L’asbl Socrem, où les sociétés de recouvrement se présentent comme des recouvreurs de dettes éthiques et des solutions au problème, sert également à ce travail de lobbying. Melissa Depraetere : « Les huissiers de justice ont fait exactement la même chose, mais ce message éthique n’est qu’un mince vernis, comme le prouve le dossier étudié par Knack. Leur motivation n’est pas de protéger les personnes en difficulté financière. Non, leur modèle est basé sur la réalisation de profits au détriment des citoyens. C’est pourquoi il est bon que l’ensemble du secteur soit encore plus strictement contrôlé par le SPF Économie grâce à ce projet de loi. Il est significatif que ce soit ce secteur qui s’y oppose le plus durement. »

La députée Anneleen Van Bossuyt (N-VA) est moins satisfaite du projet de loi. Elle aussi souligne que les excès de l’industrie de la dette doivent être éliminés, mais elle semble surtout défendre les intérêts des sociétés de recouvrement, des huissiers et des créanciers. « Mes collègues affirment tous le principe selon lequel les factures doivent être payées par les débiteurs. Mais cela ne figure même pas dans le projet. Je ne comprends pas non plus que, dans certains cas, on puisse envoyer jusqu’à trois rappels gratuits. Le montant des dommages-intérêts que les agents de recouvrement sont autorisés à facturer en cas de retard de paiement est également trop bas. »

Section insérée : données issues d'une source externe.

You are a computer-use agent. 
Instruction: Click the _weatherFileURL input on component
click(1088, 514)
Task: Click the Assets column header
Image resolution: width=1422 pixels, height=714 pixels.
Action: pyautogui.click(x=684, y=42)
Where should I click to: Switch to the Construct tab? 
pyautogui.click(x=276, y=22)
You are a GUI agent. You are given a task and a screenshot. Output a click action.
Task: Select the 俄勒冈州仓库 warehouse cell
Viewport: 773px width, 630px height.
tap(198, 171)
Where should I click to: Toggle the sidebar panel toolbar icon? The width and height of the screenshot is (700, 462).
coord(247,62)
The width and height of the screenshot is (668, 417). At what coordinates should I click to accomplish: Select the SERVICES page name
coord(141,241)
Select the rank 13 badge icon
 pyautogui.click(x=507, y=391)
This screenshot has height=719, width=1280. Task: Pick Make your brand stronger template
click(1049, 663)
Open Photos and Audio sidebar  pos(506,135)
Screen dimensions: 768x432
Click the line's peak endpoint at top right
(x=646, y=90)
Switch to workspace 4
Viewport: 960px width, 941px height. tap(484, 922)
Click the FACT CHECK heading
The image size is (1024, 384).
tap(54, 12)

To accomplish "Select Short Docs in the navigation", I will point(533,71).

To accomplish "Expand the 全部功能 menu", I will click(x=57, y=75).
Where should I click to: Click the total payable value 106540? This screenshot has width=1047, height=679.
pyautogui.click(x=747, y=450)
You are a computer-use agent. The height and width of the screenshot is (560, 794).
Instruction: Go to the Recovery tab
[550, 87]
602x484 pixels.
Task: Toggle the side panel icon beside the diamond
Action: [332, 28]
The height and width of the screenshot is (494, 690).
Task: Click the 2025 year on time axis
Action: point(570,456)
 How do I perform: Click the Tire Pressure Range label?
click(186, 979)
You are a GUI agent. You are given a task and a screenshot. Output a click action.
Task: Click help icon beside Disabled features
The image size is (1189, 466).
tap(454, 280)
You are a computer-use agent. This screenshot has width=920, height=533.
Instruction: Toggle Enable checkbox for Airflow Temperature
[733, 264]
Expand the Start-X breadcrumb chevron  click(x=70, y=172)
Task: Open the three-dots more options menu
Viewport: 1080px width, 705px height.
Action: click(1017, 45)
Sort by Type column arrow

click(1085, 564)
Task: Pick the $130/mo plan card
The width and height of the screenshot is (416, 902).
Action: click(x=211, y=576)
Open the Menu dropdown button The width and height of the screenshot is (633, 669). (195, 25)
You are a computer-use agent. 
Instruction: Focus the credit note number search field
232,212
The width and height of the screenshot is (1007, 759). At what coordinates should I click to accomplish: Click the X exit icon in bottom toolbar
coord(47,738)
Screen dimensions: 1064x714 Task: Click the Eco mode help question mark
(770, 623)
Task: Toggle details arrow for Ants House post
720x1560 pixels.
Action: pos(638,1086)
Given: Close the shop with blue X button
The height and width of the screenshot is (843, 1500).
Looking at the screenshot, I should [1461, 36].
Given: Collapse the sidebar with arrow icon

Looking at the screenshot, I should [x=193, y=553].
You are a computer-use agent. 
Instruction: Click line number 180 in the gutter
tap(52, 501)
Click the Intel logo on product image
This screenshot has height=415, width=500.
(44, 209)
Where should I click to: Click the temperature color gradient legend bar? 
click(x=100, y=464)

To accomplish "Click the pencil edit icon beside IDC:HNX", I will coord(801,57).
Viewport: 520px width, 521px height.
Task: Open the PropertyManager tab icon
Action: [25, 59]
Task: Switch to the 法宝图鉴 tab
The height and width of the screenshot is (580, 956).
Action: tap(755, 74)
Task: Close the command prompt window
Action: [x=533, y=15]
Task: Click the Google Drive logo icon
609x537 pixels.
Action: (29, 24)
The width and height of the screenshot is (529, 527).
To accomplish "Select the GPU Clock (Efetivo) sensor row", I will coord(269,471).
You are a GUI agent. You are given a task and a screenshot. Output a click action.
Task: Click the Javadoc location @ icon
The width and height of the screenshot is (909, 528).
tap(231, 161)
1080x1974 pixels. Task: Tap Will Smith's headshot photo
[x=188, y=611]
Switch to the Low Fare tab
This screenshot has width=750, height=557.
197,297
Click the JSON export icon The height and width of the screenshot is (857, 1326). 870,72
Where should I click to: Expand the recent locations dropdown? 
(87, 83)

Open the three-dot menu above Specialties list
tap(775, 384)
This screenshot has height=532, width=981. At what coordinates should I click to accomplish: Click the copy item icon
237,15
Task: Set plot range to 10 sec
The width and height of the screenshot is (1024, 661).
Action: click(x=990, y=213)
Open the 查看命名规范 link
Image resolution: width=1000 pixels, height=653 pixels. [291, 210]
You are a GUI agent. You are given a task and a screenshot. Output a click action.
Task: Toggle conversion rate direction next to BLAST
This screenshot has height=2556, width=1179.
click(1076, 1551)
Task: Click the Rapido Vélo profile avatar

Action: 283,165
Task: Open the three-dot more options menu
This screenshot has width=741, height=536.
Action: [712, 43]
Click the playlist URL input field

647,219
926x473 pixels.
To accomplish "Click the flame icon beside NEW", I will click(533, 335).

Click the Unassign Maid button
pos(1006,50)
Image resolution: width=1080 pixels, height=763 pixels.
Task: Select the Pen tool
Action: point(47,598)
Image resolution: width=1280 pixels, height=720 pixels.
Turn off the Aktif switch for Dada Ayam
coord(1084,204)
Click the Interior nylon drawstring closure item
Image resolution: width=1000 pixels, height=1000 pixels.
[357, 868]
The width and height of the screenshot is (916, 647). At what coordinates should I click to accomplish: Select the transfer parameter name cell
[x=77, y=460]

Anneleen Van Bossuyt regrette que la « société civile » n’ait pas été entendue lors de la discussion du projet de loi. Elle ne fait pas référence aux syndicats ou aux organisations sociales, mais à Socrem, qu’elle qualifie de société de recouvreurs sociaux et éthiques (voir ci-dessus). La députée ne veut pas entrer dans les détails au sujet du dossier Knack, qui montre que certains membres de Socrem ne sont pas du tout sociaux et éthiques. « Si c’est vrai, c’est inacceptable. J’espère que le projet de loi rendra de telles pratiques impossibles à l’avenir ».